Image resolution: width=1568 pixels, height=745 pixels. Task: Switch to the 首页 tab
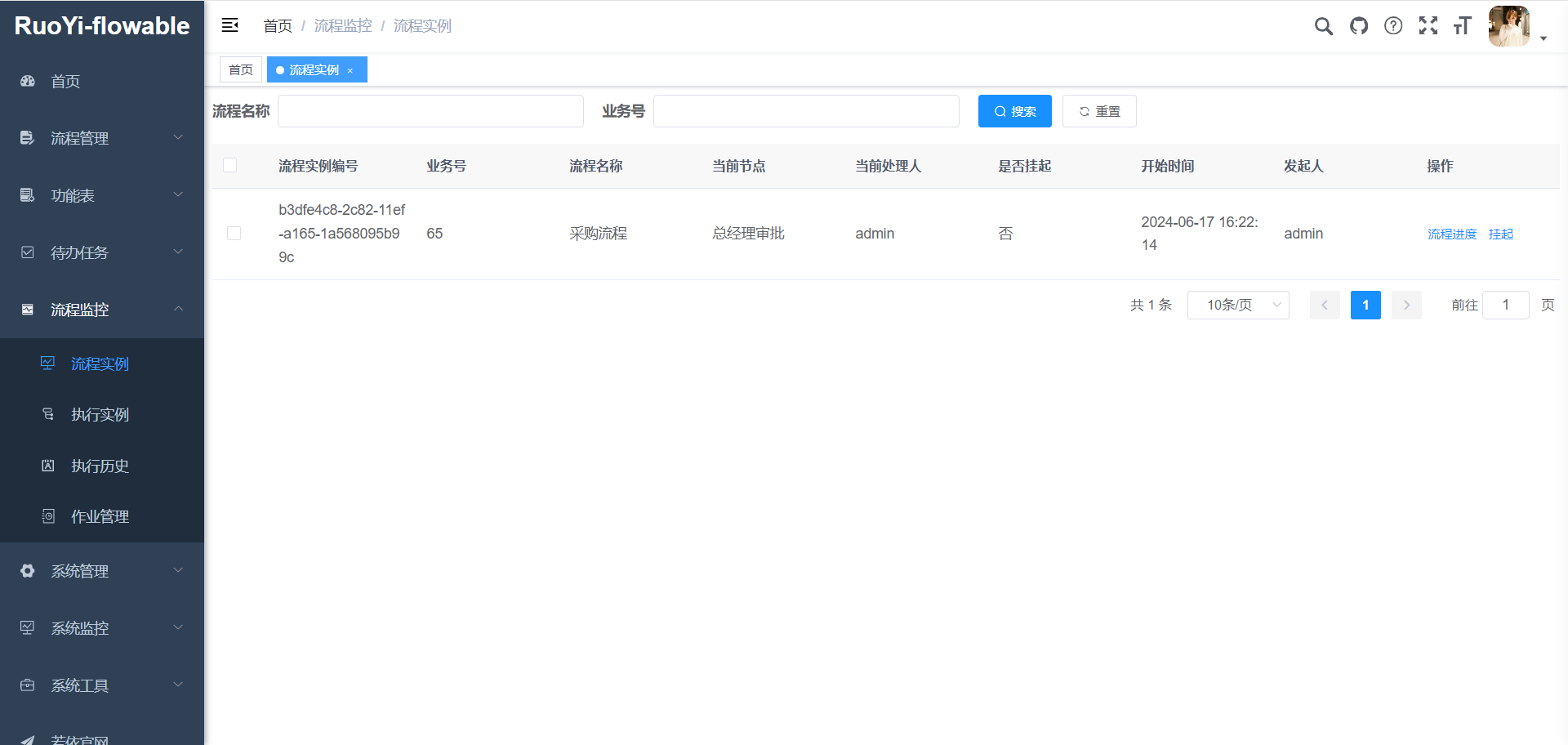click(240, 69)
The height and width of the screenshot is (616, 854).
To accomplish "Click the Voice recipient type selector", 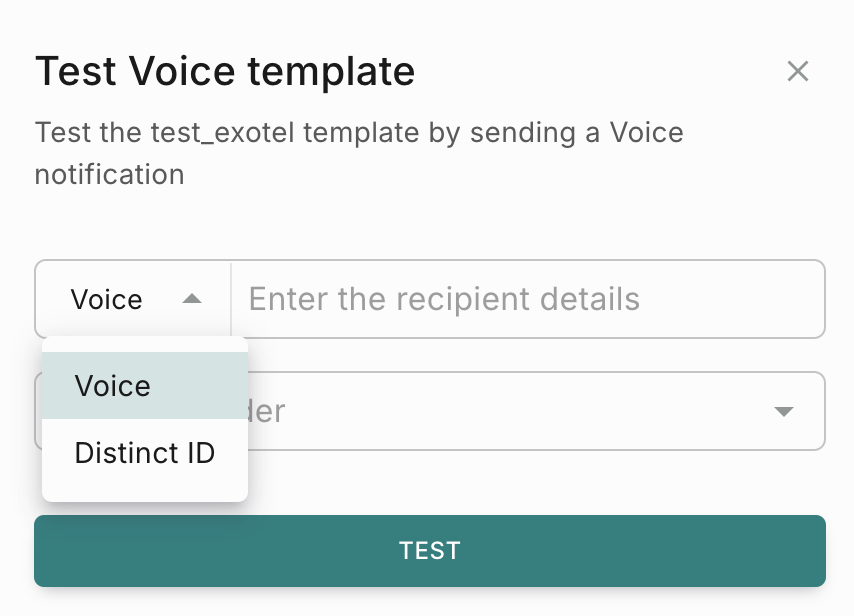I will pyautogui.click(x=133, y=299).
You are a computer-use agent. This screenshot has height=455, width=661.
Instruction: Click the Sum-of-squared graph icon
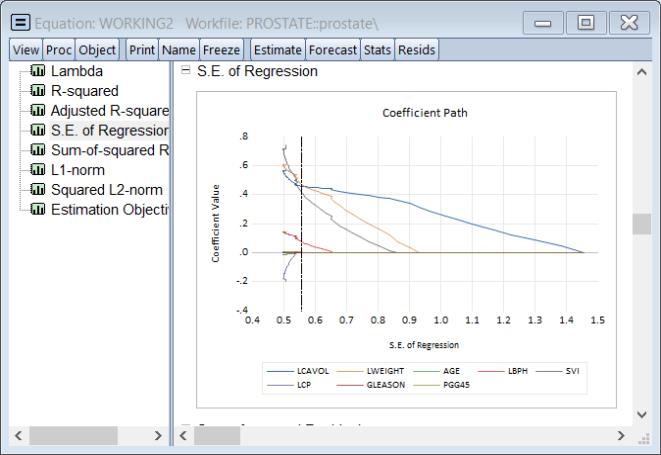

* Aim:
Copy the items word for word, starting at the line containing "You are a computer-use" and ending at the end of the items. Leave the pictures out.

* Response to this exercise:
You are a computer-use agent. This screenshot has height=455, width=661.
Instruction: Click the Sum-of-squared graph icon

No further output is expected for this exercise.